This is frequently explained as a contract: hardware offers service of executing programs, promising to deliver specified results, but only when program behaves well (avoids undefined instructions, etc). Similarly, program or library routine promises to deliver correct result, but only when data satisfies initial conditions. Correct result is not always unique: routine promising to deliver one of solutions of an equation may deliver arbitrary one when there are multiple solutions. Formally this may be described by a Hoare triple: in initial condition satisfying predicate P routine S promises to deliver result satisfying condition Q.

Design by contract makes specification central part of design process. Design starts from building requested specification. Initial specification is factored and transformed, so that task is divided into simpler parts up to stage when subtasks can be done by existing routines or subtask is simple enough to code directly. Design by contract can be done at various levels of formality.
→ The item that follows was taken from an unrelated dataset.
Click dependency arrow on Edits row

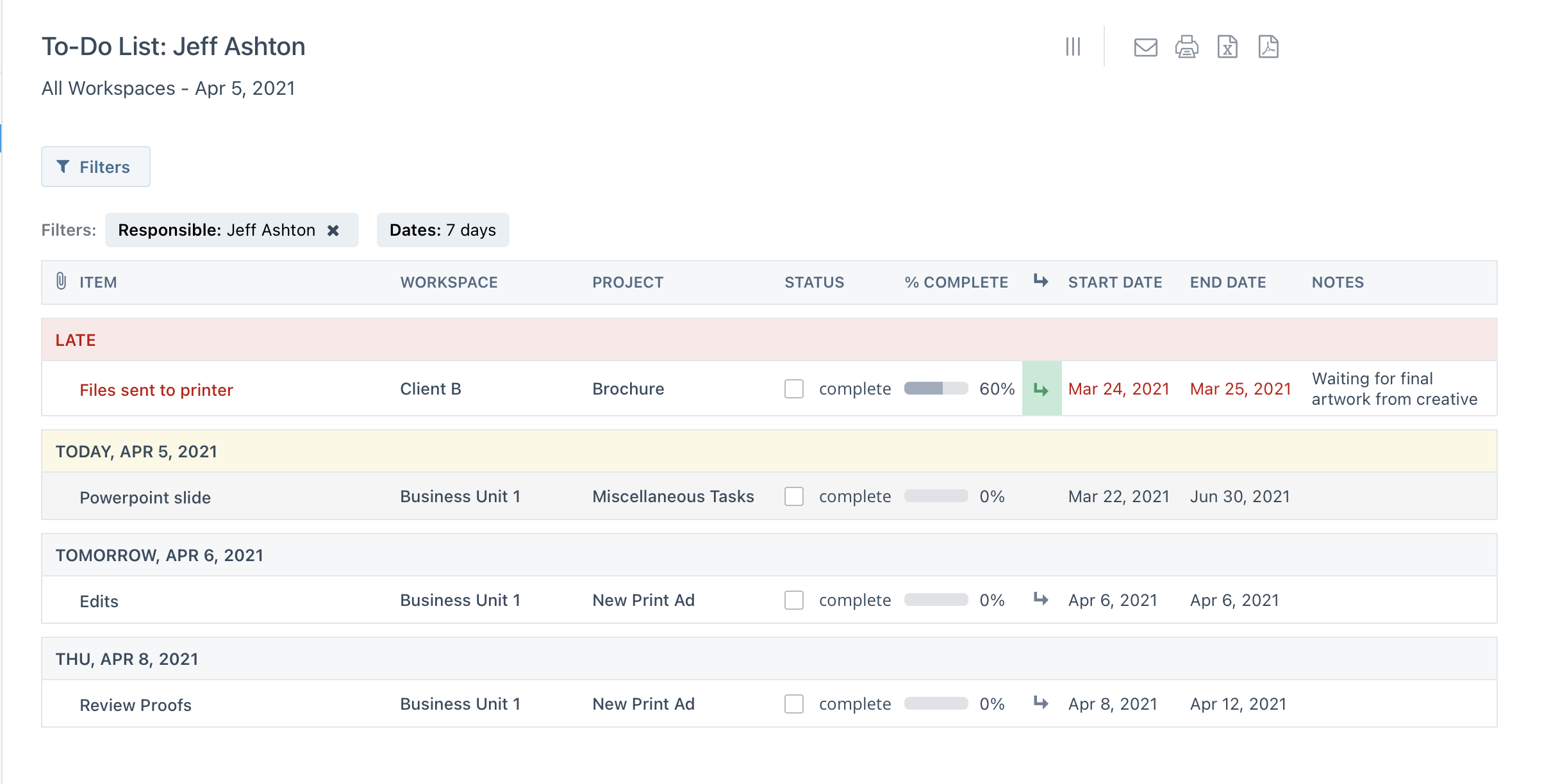(1041, 600)
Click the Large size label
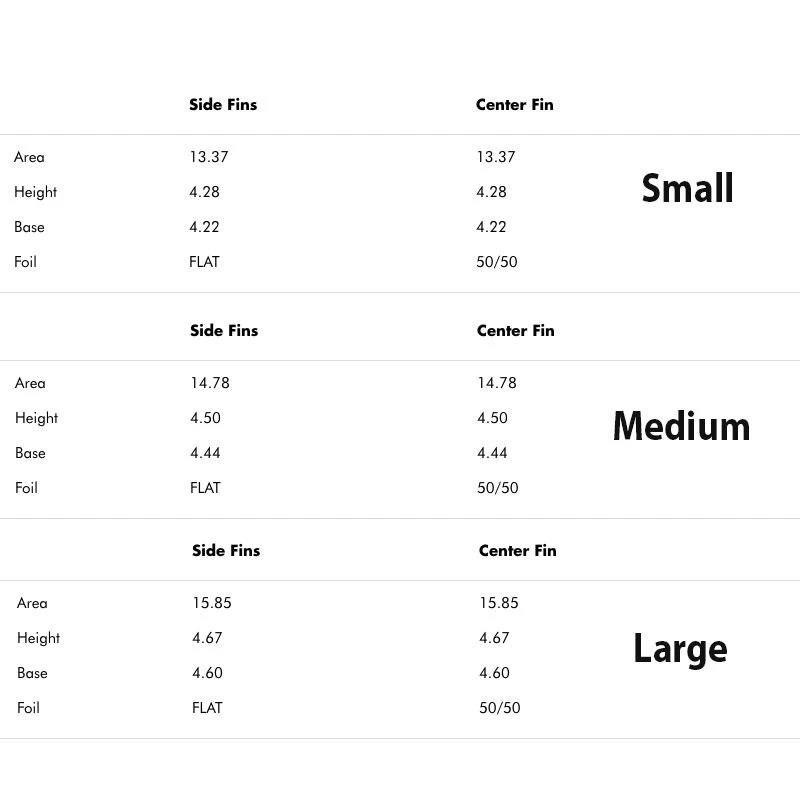This screenshot has height=800, width=800. (x=680, y=648)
At one end there may be set of tools that store design documents, each step is verified either by special checker routines or by human reviewers. There may be process of approvals and "sign on". Less formal process is also a possibility. At informal end it is possible to have no formal documents, but still use design by contract as a guide.

FriCAS design is based on design by contract. Design process is rather informal. But since FriCAS deals with mathematics there are precise definitions of subject domain. Of course, in practice there is some fuzz and variation in definitions. For example some authors define rings to have unit with respect to multiplication, some other do not require this. FriCAS must provide specific definition (in case above FriCAS have Ring which assumes unit and Rng where unit is not required). Nevertheless, remaining rather informal FriCAS routines have rather precise specification. Of course, there are bugs, and specification bugs need fixing like other bugs. And there is room for improvement for things which are not bugs but could be better/clearer. On the other hand some specification are loose by design: the intent of loose specifications is to allow wider applicability (in particular more implementations)

As an example how design by contract differs from more traditional design consider modifying some function F and checking if change is acceptable. Traditional approach would search for uses of F and analyse impact of change on each user. Design by contract looks if changed F stil satisfies old specification. The practical difference is that design by contract may accept change to F that breaks some user and fix users that depended on properties outside of contract. Opposite is possible too: design by contract my reject change because it breaks contract, even if all existing users work with change (depend on weaker contract).